# Independent Poisson Processes Word Problem

1. Nov 14, 2012

### Ocifer

Hello, hopefully this is the right place. This is a homework question, so it should definitely be in this forum, but I wasn't sure which sub-forum to put this rather elementary stats question.

1. The problem statement, all variables and given/known data
In my introductory mathematical statistics class, we've been given the following word problem having to do with Poisson processes.

We are to consider a football game, where each team's score follows its own Poisson process.
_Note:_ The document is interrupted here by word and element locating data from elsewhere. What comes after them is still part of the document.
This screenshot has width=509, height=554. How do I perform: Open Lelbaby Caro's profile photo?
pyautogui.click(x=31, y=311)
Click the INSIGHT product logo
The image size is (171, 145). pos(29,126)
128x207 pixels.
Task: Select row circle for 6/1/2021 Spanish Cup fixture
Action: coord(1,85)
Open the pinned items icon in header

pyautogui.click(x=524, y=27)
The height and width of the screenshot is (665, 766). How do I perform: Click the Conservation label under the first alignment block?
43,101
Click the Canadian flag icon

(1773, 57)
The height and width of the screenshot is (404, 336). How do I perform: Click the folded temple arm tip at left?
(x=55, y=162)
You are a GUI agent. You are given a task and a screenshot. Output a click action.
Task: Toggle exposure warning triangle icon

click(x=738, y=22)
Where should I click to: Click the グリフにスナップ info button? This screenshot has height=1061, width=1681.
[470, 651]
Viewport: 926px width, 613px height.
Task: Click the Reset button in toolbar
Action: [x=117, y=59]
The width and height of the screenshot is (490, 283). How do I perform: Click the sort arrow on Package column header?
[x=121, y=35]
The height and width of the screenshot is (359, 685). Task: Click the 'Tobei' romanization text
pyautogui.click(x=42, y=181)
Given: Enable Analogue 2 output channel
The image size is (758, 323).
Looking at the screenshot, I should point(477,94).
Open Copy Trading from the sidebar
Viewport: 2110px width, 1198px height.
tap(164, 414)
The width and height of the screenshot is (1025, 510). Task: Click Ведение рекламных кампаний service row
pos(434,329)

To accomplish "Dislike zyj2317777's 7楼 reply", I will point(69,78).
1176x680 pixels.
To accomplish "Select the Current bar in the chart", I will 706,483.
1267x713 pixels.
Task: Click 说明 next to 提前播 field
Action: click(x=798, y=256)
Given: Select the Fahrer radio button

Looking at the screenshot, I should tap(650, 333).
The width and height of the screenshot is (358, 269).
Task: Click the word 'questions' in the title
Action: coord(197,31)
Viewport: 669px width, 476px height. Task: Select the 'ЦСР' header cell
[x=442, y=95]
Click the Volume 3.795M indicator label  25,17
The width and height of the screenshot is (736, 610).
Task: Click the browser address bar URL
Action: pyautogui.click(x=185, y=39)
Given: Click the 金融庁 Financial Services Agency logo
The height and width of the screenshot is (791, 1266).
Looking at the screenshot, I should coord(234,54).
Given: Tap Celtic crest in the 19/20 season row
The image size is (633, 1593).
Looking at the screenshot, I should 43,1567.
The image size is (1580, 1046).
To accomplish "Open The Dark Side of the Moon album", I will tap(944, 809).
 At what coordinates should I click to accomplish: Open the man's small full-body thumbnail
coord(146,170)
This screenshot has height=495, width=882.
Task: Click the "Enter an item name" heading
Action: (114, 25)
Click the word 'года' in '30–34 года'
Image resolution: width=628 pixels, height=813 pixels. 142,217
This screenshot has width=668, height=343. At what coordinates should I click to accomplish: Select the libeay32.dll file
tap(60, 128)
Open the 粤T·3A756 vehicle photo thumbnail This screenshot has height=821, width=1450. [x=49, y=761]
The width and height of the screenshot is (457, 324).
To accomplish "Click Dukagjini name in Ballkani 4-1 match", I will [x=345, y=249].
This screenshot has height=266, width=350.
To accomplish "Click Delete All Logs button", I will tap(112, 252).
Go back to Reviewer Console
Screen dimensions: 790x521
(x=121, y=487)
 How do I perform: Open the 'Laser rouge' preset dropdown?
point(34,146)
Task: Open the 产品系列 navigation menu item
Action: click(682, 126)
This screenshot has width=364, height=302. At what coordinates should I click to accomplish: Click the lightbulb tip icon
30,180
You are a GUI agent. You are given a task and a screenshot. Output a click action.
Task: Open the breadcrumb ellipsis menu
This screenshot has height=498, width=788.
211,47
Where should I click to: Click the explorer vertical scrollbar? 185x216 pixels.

So there are two teams, team A and team B and, each team's final score has its own lambda parameter:

Team A scores $\lambda_A$ goals per game.
Team B scores $\lambda_B$ goals per game.

What is the probability of team B winning over team A, with a final score of 3-2.

2. Relevant equations
3. The attempt at a solution
My intuition (which I would like to confirm/have critiqued) is that since the processes are independent of each other I should find the following.

Let $X_A$ be the final score of team A
Let $X_B$ be the final score of team B

$Pr(X_A = 2) = \lambda_A ^ 2 e^{- \lambda_A } / 2!$
$Pr(X_B = 2) = \lambda_B ^ 3 e^{- \lambda_B } / 3!$

And then the probability that team B wins with a score of 3 to 2 is simply the product of the two probabilities above, namely:

$Pr(X_A = 2 \cap X_B = 3) = Pr(X_A = 2) \cdot Pr(X_B = 3)$

Is this the correct approach?

2. Nov 14, 2012

### Ray Vickson

Yes, it is correct (given the rather unlikely scenario that the two scores are independent).

RGV